Europe Gains, DAX recedes
The DAX was alone across major indices overnight -128.62, led down largely by the volatility in VW while the rest of Europe saw gains led largely by financials. Additionally, it would appear that the FTSE is looking across the pond for a rate cut, after posting modest gains (5.1%).
Nikkei goes activist
The Nikkei rose 7.7% overnight on rumors that BOJ would be posting a rate cut at Friday's meeting. Gains are of course welcome in the Nikkei, which after a rough month of trading somewhat resembles a hooker trapped in a snow storm.
Porsche to sell part of VW
Porsche reports that it will "sell 5 per cent of VW to try to avoid "further market distortions" that had threatened the survival of some hedge funds." It appears that the Frankfurt exchange will be adjusting the weighed value of VW from 27% to 10% to limit future exposure/volatility.
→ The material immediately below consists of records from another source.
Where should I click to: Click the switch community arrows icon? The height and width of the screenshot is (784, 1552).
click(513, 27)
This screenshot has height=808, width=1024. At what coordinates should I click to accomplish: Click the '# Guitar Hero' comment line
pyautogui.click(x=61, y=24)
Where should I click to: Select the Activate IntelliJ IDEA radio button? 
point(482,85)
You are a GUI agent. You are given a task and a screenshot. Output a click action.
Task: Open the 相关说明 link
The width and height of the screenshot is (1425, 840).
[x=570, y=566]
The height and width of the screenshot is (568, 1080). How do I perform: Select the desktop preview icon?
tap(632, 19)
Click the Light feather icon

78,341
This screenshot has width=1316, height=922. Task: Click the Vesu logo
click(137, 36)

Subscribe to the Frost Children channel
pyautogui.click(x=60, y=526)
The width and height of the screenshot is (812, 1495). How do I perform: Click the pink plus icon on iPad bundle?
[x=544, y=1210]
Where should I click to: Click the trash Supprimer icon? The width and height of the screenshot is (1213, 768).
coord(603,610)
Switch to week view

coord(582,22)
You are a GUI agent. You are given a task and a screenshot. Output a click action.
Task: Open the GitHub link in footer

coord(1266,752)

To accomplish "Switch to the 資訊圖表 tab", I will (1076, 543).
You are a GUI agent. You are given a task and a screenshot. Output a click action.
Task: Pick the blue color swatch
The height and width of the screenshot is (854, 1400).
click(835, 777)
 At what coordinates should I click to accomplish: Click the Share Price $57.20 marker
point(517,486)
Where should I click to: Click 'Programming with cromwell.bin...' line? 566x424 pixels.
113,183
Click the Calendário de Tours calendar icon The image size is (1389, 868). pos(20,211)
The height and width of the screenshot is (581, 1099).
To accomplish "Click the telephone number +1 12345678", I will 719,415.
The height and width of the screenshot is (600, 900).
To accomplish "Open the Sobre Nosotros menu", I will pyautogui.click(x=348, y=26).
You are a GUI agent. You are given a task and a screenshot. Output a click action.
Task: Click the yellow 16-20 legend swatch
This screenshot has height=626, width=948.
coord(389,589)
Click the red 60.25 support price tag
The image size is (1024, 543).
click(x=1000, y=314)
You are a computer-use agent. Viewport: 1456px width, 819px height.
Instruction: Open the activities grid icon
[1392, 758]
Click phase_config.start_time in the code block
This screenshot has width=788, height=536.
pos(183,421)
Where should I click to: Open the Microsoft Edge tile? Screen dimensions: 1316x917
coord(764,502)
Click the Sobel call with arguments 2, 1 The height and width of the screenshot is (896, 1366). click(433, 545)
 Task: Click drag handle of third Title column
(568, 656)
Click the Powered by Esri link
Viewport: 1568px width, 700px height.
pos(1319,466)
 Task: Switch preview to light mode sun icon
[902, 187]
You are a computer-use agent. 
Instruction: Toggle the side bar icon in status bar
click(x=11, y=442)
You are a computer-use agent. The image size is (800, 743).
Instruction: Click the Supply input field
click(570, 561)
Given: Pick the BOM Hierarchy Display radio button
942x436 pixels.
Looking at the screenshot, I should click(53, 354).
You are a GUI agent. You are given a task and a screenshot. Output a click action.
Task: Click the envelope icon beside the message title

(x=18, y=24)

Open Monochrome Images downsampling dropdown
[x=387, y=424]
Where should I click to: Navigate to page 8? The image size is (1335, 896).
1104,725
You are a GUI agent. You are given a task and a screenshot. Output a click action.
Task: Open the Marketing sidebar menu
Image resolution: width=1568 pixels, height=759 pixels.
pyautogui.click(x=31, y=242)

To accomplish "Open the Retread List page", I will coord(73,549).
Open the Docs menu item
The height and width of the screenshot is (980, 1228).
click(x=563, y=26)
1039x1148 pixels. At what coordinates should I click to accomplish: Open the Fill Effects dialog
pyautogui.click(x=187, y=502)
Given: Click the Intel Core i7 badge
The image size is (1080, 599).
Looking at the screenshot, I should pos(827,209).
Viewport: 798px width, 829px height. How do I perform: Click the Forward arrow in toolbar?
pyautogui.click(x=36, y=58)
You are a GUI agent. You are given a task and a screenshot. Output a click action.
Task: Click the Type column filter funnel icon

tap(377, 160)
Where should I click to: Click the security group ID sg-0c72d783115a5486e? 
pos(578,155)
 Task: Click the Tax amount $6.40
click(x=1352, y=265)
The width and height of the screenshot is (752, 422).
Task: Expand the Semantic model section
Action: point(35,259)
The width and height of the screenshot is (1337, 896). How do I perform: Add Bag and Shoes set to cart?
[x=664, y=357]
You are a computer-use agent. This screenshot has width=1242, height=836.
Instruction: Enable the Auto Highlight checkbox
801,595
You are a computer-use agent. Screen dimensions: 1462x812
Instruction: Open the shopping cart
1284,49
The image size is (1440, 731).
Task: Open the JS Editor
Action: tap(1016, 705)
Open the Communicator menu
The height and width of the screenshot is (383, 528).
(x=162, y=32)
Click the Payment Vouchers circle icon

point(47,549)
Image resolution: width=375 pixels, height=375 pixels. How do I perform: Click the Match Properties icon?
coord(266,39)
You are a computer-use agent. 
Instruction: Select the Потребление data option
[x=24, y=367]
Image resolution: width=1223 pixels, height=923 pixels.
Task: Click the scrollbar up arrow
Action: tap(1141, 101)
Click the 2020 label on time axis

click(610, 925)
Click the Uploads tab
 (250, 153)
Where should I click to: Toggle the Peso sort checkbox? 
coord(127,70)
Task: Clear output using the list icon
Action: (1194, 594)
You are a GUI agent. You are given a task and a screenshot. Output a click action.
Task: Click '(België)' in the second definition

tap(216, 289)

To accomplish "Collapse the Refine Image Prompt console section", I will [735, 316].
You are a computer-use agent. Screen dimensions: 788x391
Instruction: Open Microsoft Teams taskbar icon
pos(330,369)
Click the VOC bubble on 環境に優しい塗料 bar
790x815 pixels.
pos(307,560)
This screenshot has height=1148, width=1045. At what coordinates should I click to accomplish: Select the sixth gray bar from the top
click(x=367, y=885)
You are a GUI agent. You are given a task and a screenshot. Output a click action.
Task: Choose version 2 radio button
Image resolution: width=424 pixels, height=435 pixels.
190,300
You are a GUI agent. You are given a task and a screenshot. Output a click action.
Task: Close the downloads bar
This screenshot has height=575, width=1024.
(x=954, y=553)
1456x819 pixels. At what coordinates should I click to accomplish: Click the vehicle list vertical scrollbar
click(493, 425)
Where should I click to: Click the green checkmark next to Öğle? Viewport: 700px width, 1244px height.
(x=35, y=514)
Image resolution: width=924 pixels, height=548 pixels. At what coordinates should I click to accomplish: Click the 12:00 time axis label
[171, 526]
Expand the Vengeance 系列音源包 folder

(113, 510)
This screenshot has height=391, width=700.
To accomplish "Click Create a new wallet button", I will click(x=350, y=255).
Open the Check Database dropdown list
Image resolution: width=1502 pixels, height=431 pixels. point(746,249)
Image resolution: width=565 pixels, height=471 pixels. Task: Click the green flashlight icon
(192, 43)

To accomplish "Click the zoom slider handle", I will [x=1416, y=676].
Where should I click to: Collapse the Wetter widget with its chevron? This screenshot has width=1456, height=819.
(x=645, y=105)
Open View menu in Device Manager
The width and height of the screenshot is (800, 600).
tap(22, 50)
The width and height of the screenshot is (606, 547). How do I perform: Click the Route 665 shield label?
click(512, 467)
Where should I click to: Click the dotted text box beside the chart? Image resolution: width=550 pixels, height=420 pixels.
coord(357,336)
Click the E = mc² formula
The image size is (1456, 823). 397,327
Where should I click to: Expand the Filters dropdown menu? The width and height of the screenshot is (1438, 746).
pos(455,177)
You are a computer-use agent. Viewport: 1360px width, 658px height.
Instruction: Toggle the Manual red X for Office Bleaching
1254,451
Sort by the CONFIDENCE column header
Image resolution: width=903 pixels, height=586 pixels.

Wall St Leaders Say New, Not More, Regulation Needed
Adventures in patently obvious statements:
"One thing is clear within firms and externally: no one knew just how leveraged these firms were," Mr. Pitt said, observing that chief executives announced write-downs within weeks of denying they had an exposure problem.
US Futures down
After yesterday's rise, the second biggest in DJI history, it looks like we could be off to a slow start this morning. We've got earning reports from a slew of food and household staples manufactures, not to mention the Wachovia wunderkind, Prudential. Other highlights of the day include: the possible Federal Reserves rate cute, durable goods numbers for September are down 1.2%, and The Mortgage Bankers Association is going to release their data on lending figures.
FT has an article by George Soros that addresses such scintillating topics as the asymmetric effects of the current credit crunch, and possible IMF resolve to help periphery countries through the turmoil.